Script & Books

Sauro BORELLI- Lavorare stanca (“La legge del mercato”, un film di Stéphane Brizé)


Il mestiere del critico

 

 

LAVORARE STANCA

La legge del mercato

“La legge del mercato”, un film di Stéphane Brizé

****

“Lavorare stanca”, la frase mutuata dall’omonimo libro di Cesare Pavese rende solo in parte il dramma sommesso, ma devastante cui è esposto Thierry, cinquantunenne disoccupato (con figlio disabile e moglie a carico) imbrigliato, all’inizio, nei rituali esasperanti dei curriculum e degli incontri di valutazione psicologica-attitudinale per trovare, dopo un lungo lasso di ricerca, un lavoro. Lavorare stanca, in questo caso, poiché una volta ottenuto lo sperato posto (un modesto ruolo di controllore del via vai dei clienti in un supermercato), si vede costretto ad agire come uno spietato guardiano delle merci in vendita, di quando in quando sottratte furtivamente da poveri individui.

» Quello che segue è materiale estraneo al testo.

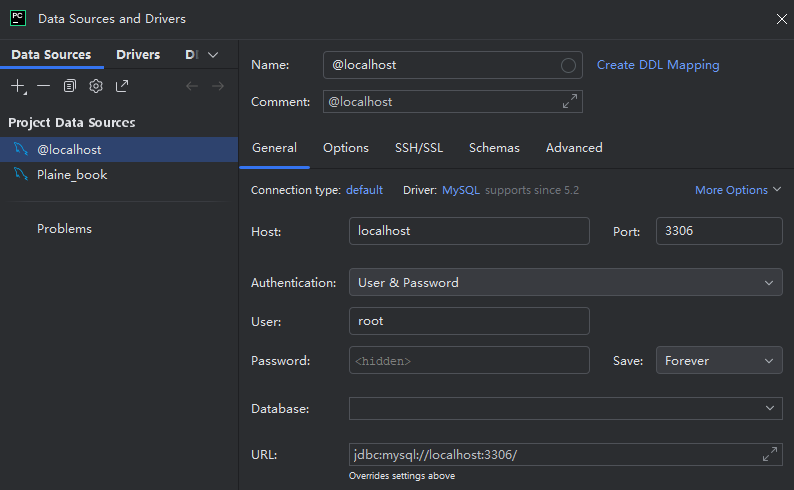Switch to the SSH/SSL tab
The height and width of the screenshot is (490, 794).
(x=418, y=148)
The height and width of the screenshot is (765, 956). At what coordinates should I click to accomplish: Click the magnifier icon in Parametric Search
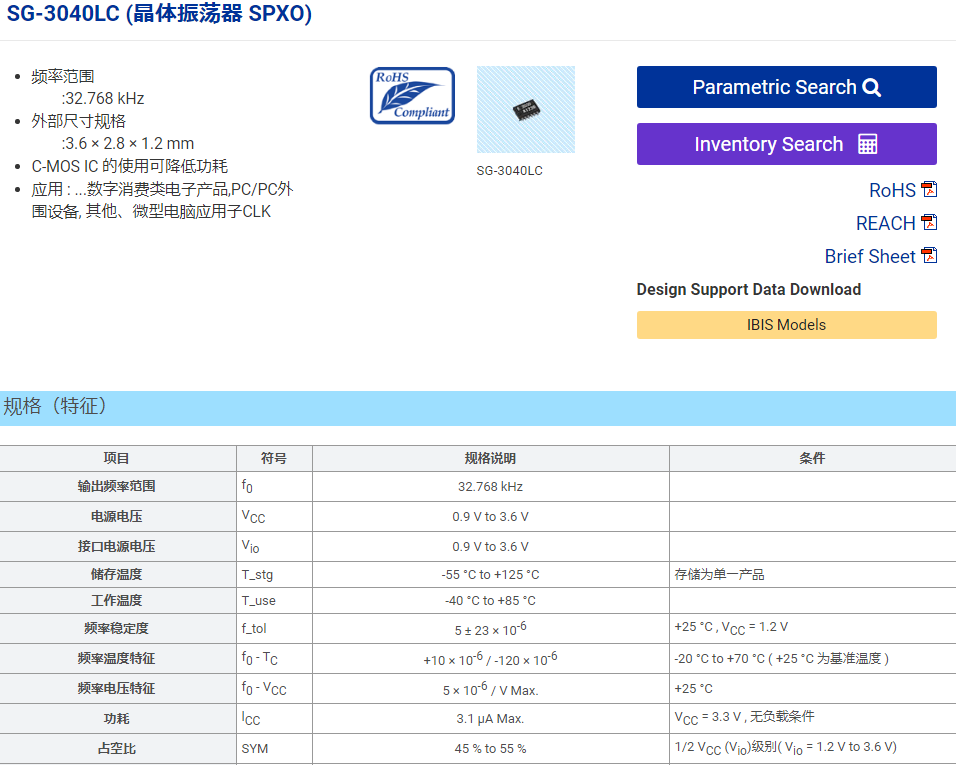871,88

L’ambientazione di questa vicenda intitolata La legge del mercato per sé sola abbastanza desolante, si rifà palesemente, in parte, all’intuizione dell’antropologo-sociologo francese Marc Augé che con bella invenzione ha parlato, a suo tempo, di “non luoghi” riferendosi a quegli spazi (in genere dilatati in grandi dimensioni) ove la gente si affolla, anonima e distratta, intenta a partire o ad arrivare (le stazioni, gli aeroporti) o a fare acquisti (vendere, comprare) nei supermercati, senza lasciare segno di una reale comunicazione, o, ancor meno, di una contiguità, una complicità minimamente connotata da qualche confidenza umana o affettiva.

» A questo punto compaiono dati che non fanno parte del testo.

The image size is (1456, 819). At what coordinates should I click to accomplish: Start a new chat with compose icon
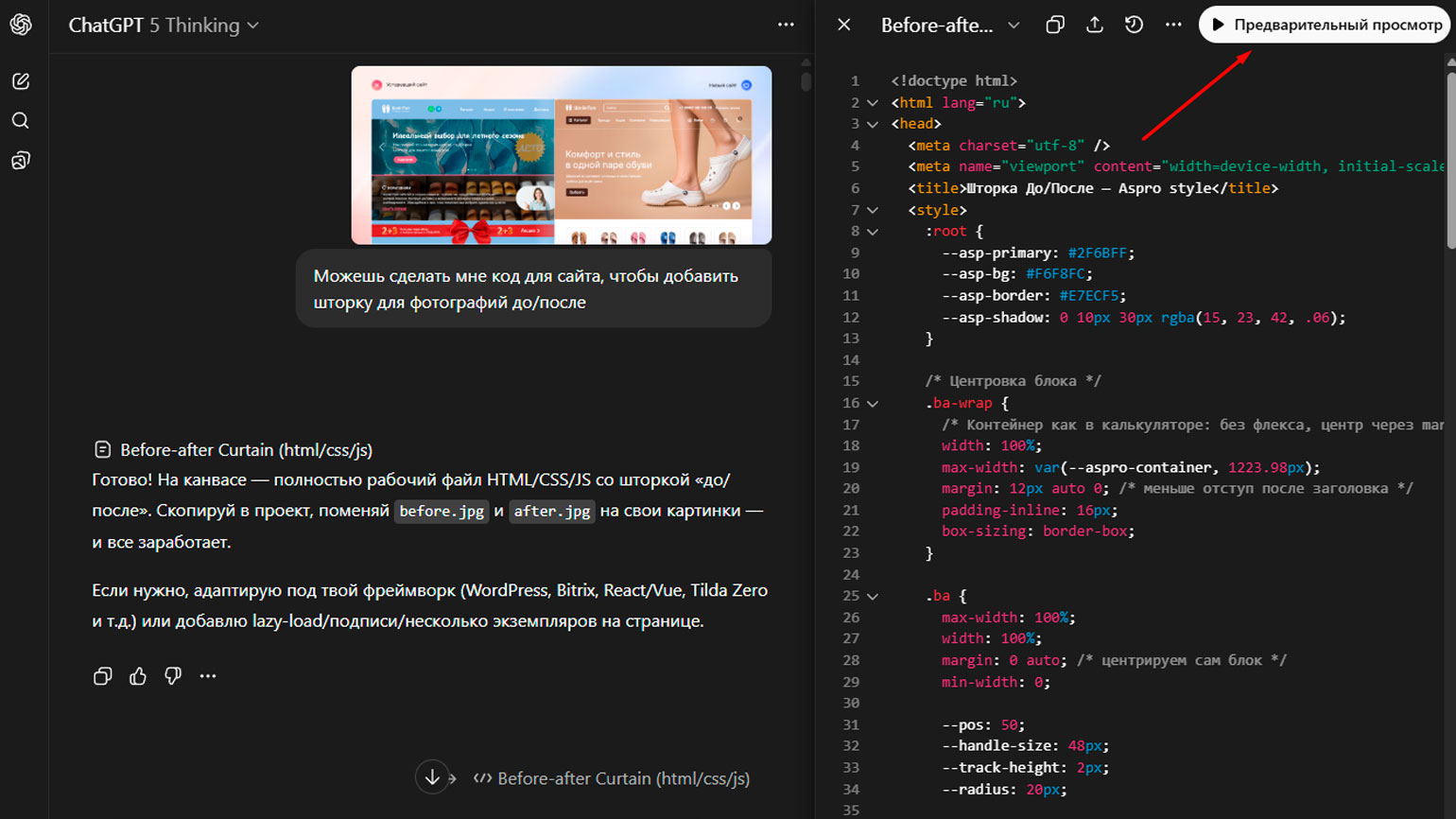click(21, 81)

In simili luoghi trova consistenza esteriore soltanto un simulacro di vita sociale tutto come è organizzato, preordinato un labile rapporto fatto di transazioni e ancora più precarie consuetudini. In tale contesto viene, dunque, a cascare il pur volenteroso (ma intimamente inappagato) Thierry che di giorno in giorno si vede risucchiato nell’amorale “morale” dei dirigenti del supermercato determinati ad eliminare quasi fisicamente gli attentatori della proprietà loro affidata (ci scappa in effetti persino un suicidio di una donna costretta in simile inferno). E ben decisi a recitare finanche la parte dei padri-padroni comprensivi, solidali, proprio mentre celebrano con i loro gesti ipocriti, la loro spietatezza cinica i riti di uno sfruttamento feroce.

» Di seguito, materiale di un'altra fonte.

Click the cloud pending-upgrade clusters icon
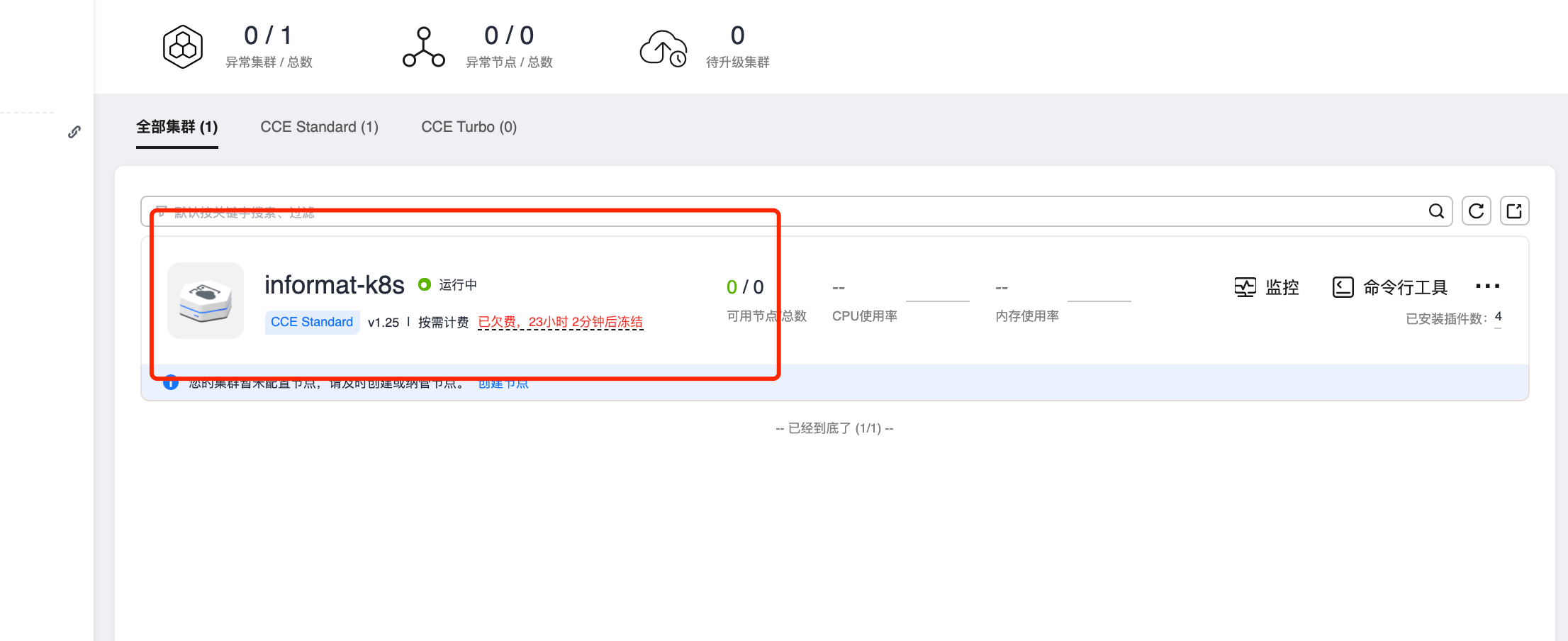This screenshot has width=1568, height=641. pos(663,48)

Thierry pur preoccupato di mantenere il suo posto di lavoro assiste, connivente suo malgrado, a tante e tali ingiustizie anche se si fa progressivamente strada in lui un disgusto inesorabile per le soperchierie che un sistema commerciale esoso, irresponsabile pratica con retorica brutalità. Di giorno in giorno – in mezzo a episodi e a incidenti per sé stessi meno che banali ma puniti come chissà quali trasgressioni – lo stesso Thierry prende coscienza della sua colpevole complicità in tanto squallore e, un bel giorno, dimentico di ogni cautela o prudenza, riprende i propri panni e se ne va, insalutato ospite da quel “non luogo” di oppressione e di dolorose esperienze.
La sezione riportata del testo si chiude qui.